How USMLE Step 1 Going Pass/Fail Will Affect Medical School Curricula
Here’s How the USMLE Step 1 Going Pass/Fail is Going to Affect Medical School Curricula
For those who have not yet heard the big news, the USMLE Step 1 will be transitioning to a pass/fail scoring system starting in January 2022.
While this may sound like great news, as there will be less stress associated with Step 1, it is clear that this change will have significant secondary effects particularly on students at Osteopathic medical schools. The most likely change is that the conversion of USMLE Step 1 to a pass/fail scoring system will lead USMLE Step 2 CK to become the standard by which residency programs measure and compare applicants for interviews and for the residency match.
If we start with this premise, then we can dive a little bit deeper into the secondary effects of the USMLE Step 1 pass/fail decision on the curriculum schedule and peer tutoring programs at many medical schools. Using a little bit of logic, we can make the following predictions about what to expect in the future:
Medical schools will begin shrinking or eliminating dedicated study periods for Step 1
Medical students will begin requesting and/or taking time off for dedicated Step 2 CK preparation.
Schools with traditional schedules will struggle to carve out time for dedicated Step 2 CK study periods.
Peer tutoring programs at many medical schools may become harder to staff due to the lack of availability among senior students.
Pressure on shelf exam performance will increase and may detract from time spent on clinical work.
Let’s take a closer look at why each of these hypotheses may become a reality.
Shrinking the dedicated Step 1 Study Period
Nearly every medical school provides at least 6 weeks of time when there are no classes or competing obligations so that students preparing for Step 1 can focus solely on exam preparation. Over the years, many medical schools have been forced to increase the amount of time available for dedicated Step 1 prep as the intensity of student focus on the exam has increased. Back in the early 2000s many schools provided 2 to 4 weeks of prep time or even none at all. In 2019-20, there are schools that provide as many as 12 weeks of dedicated prep time, and often this is preceded by a several week block of lectures or PBL/TBL that aim to help students prepare for the exam. This does not include the increased numbers of students who further delay their exam, often starting clinical rotations 1 or 2 months behind their classmates. The ever increasing time spent on dedicated Step 1 preparation was one of the big reasons that medical school deans and administrators favored making Step 1 pass/fail.
Now that this change has happened, it is very likely the medical schools will try to ‘claw back’ some of this time from their students’ schedules. Schools with a ‘5th preclinical semester’, common among Caribbean medical schools, may shorten or even eliminate this period and transition to clinical rotations.

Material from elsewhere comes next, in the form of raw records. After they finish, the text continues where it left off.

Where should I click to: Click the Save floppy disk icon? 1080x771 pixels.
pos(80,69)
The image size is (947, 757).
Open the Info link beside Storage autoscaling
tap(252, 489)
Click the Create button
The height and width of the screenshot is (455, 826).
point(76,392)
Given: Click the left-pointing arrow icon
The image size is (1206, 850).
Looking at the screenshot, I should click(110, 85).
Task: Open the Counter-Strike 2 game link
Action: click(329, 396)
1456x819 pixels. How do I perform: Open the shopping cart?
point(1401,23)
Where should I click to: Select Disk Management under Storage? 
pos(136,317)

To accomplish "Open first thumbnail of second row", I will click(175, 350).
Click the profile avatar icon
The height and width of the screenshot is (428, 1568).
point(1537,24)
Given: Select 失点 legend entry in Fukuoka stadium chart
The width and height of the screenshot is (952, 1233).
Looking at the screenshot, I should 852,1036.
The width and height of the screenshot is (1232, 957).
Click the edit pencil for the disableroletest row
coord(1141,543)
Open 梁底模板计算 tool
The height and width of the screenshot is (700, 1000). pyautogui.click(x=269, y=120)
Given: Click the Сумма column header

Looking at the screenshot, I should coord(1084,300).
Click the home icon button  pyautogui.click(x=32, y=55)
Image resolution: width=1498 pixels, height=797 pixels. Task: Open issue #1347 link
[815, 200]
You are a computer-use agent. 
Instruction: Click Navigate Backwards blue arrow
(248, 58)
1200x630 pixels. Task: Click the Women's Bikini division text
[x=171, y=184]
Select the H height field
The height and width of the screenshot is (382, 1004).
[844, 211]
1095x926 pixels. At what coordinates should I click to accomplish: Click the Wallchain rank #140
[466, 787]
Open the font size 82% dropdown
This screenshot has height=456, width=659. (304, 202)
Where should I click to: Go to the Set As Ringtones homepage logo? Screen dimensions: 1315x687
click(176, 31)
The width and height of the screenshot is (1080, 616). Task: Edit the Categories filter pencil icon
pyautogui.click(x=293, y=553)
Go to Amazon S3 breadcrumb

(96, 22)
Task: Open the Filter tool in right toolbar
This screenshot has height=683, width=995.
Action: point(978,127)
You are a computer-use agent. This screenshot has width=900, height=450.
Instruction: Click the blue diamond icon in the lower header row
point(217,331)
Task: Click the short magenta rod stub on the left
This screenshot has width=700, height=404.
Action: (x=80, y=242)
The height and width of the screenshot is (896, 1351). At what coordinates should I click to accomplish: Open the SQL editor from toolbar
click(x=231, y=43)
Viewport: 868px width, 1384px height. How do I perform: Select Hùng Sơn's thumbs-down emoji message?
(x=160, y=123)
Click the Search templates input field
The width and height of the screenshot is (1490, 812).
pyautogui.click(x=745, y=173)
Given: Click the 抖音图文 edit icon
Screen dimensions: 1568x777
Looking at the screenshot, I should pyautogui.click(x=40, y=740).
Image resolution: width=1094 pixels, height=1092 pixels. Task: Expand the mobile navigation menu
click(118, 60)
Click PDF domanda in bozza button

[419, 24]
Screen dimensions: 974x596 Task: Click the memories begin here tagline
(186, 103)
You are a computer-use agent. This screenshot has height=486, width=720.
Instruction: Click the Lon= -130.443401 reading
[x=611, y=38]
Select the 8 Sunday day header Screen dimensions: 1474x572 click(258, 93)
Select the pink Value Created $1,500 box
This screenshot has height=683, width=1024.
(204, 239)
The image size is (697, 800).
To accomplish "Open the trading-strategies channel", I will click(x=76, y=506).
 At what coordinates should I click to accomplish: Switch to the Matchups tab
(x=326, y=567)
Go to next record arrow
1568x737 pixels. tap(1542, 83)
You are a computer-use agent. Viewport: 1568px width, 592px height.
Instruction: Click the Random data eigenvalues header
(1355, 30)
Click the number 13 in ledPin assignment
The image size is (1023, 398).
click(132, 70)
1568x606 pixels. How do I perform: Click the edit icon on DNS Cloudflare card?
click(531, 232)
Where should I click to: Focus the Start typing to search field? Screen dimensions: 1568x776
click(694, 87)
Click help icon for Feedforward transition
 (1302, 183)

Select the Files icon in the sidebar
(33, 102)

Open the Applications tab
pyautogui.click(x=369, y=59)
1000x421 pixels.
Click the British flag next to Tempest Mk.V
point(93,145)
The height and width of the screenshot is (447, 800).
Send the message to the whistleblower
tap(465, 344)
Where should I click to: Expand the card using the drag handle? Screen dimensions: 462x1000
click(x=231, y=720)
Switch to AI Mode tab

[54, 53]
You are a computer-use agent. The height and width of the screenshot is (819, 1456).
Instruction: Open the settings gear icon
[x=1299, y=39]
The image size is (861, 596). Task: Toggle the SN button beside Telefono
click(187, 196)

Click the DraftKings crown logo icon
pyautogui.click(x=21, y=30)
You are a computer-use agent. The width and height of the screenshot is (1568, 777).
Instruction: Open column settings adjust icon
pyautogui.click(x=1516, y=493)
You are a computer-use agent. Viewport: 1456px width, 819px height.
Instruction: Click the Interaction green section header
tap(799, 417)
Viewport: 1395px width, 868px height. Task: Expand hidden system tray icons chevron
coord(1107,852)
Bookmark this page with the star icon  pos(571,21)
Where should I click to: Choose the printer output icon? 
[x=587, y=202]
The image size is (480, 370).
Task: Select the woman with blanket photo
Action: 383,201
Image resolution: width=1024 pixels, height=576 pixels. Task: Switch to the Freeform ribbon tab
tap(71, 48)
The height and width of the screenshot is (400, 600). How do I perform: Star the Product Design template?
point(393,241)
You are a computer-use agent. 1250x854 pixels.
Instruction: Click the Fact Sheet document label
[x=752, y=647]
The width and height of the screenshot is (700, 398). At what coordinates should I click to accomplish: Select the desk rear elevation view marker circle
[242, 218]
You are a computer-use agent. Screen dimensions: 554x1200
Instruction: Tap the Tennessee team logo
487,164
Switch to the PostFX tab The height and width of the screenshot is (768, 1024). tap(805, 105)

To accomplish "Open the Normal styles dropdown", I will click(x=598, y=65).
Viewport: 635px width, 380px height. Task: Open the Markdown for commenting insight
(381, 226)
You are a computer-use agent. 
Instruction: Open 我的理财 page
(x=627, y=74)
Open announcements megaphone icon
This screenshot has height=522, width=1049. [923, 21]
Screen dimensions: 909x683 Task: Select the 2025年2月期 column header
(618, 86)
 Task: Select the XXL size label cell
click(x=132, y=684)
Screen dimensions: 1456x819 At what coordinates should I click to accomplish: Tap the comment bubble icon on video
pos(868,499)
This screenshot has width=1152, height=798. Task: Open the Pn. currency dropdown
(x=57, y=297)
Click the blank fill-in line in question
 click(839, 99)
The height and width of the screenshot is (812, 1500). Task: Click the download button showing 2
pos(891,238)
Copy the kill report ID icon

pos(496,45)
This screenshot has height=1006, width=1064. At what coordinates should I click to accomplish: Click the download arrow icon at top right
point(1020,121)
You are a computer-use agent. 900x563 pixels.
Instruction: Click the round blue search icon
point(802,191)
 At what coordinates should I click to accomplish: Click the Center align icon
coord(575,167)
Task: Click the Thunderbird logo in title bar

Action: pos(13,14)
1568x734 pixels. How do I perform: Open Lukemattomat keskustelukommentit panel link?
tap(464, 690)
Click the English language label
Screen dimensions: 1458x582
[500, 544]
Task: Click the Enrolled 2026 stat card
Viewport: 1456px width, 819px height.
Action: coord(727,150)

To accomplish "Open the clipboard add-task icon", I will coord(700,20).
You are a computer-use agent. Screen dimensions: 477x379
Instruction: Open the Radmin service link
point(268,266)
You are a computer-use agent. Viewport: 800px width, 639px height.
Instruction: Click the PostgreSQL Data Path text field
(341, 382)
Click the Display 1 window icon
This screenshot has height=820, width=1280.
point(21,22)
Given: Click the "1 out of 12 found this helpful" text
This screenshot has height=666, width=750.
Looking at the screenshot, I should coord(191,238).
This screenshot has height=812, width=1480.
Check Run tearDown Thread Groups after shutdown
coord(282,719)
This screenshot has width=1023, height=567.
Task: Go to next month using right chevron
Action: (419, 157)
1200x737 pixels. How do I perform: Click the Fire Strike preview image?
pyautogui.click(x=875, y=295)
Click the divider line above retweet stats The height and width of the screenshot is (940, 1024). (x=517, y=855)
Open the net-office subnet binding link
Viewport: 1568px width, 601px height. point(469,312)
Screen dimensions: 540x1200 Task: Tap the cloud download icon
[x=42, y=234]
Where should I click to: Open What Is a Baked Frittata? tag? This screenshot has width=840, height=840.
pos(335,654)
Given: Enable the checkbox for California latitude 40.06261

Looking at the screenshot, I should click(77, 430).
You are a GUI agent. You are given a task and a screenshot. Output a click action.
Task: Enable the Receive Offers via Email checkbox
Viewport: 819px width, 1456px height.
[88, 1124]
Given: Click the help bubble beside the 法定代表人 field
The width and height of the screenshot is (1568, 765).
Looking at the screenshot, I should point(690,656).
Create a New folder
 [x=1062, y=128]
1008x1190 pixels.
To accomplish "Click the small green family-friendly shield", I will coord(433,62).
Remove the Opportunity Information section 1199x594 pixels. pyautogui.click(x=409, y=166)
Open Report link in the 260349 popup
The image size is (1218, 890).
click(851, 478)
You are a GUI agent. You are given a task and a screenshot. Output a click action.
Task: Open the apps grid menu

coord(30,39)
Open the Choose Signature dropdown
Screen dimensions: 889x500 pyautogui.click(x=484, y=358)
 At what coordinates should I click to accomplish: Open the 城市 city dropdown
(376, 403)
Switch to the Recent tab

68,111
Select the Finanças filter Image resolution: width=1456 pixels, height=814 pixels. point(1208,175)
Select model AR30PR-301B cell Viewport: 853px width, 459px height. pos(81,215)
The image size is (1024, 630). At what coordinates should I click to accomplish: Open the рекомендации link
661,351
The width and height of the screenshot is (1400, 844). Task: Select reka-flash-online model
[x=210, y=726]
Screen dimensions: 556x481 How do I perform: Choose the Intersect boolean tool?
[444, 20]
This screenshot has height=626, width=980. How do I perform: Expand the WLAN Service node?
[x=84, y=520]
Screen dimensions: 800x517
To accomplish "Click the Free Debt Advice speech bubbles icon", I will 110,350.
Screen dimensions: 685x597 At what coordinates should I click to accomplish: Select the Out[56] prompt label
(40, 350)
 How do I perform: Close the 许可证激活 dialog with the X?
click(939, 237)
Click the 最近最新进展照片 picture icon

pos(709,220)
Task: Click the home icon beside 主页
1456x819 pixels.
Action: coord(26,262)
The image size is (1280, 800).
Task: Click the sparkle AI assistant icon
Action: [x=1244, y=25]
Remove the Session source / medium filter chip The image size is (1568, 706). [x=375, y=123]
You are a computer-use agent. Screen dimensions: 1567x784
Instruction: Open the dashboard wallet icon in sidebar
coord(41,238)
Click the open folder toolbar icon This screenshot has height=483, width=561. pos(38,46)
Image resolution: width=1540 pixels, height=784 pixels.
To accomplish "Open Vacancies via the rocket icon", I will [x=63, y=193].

How much the dedicated study period and/or integrative blocks would be reduced is highly speculative, but almost certainly some of this time will remain. Step 1 is still a difficult exam to pass. Also, it is very hard to take away a ‘benefit’ after people have become accustomed to receiving it. A conservative guess is that many schools will shrink the dedicated study period to 4-6 weeks maximum.
Dedicated time off for Step 2 CK preparation.
At many medical schools, there is no dedicated study period for Step 2 CK. There are a variety of reasons for this. One important reason is that core clinical rotations often end in late June and students need to start electives and away rotations that are crucial for obtaining exposure in their field of choice and for obtaining letters of recommendation for their residency applications. With the focus shifting to Step 2 CK, students may now start requesting dedicated time off to prepare for the exam. It is likely this study period will be 1 month or less because clinical rotations, especially elective rotations that follow the core rotations, usually last one calendar month. If students want a dedicated or semi-dedicated study period they are likely to schedule time off, complete a research rotation, or choose a clinical rotation with very low hours obligations. Students on a tight residency application timeline will be making a tradeoff that less clinical elective time will be more-than-compensated-for by a better Step 2 CK score .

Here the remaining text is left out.